• Data in this exercise:
+++

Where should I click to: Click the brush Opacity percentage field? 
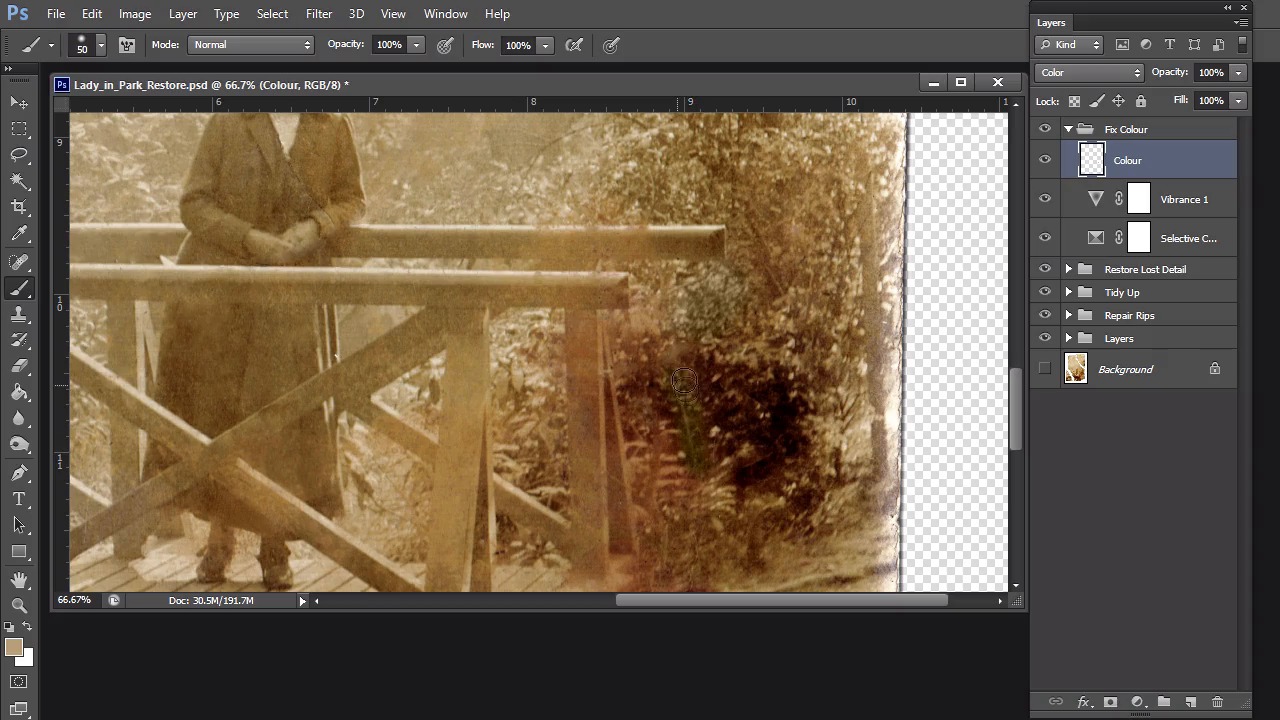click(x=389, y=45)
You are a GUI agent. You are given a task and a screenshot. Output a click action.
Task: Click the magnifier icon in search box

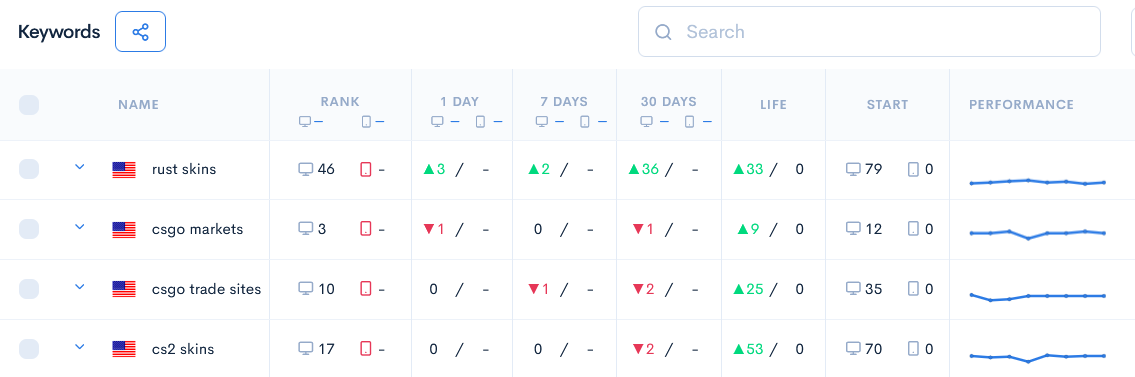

+++

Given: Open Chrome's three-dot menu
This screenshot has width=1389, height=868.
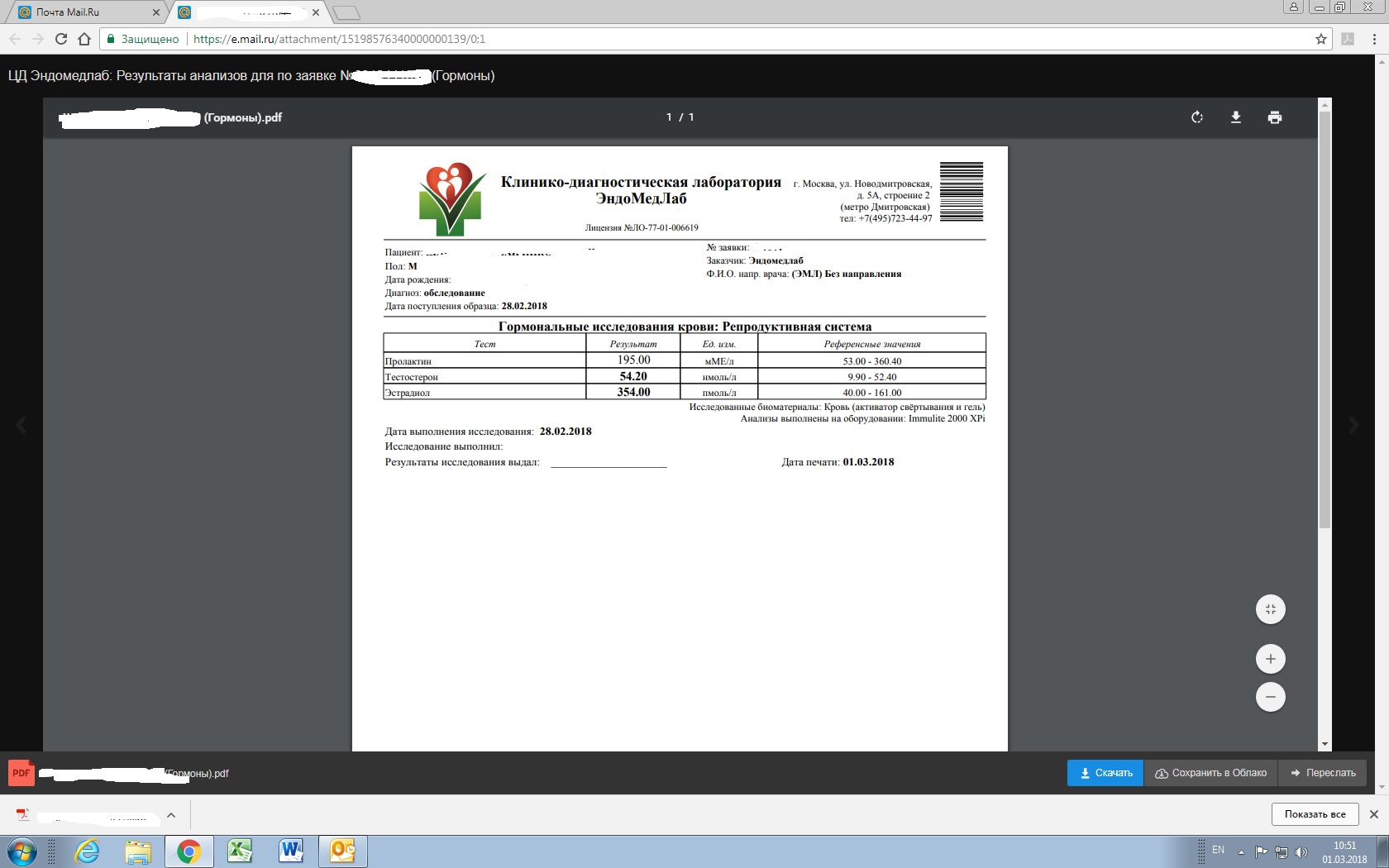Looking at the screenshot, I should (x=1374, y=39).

+++

• About this task: Repeat, word for word, the lines of the material above from the one holding "Where should I" through the one holding "Task: Click the magnifier icon in search box". Leave out pictures.

• Response:
Where should I click to: Click the brush Opacity percentage field? 
click(x=389, y=45)
You are a GUI agent. You are given a task and a screenshot. Output a click action.
Task: Click the magnifier icon in search box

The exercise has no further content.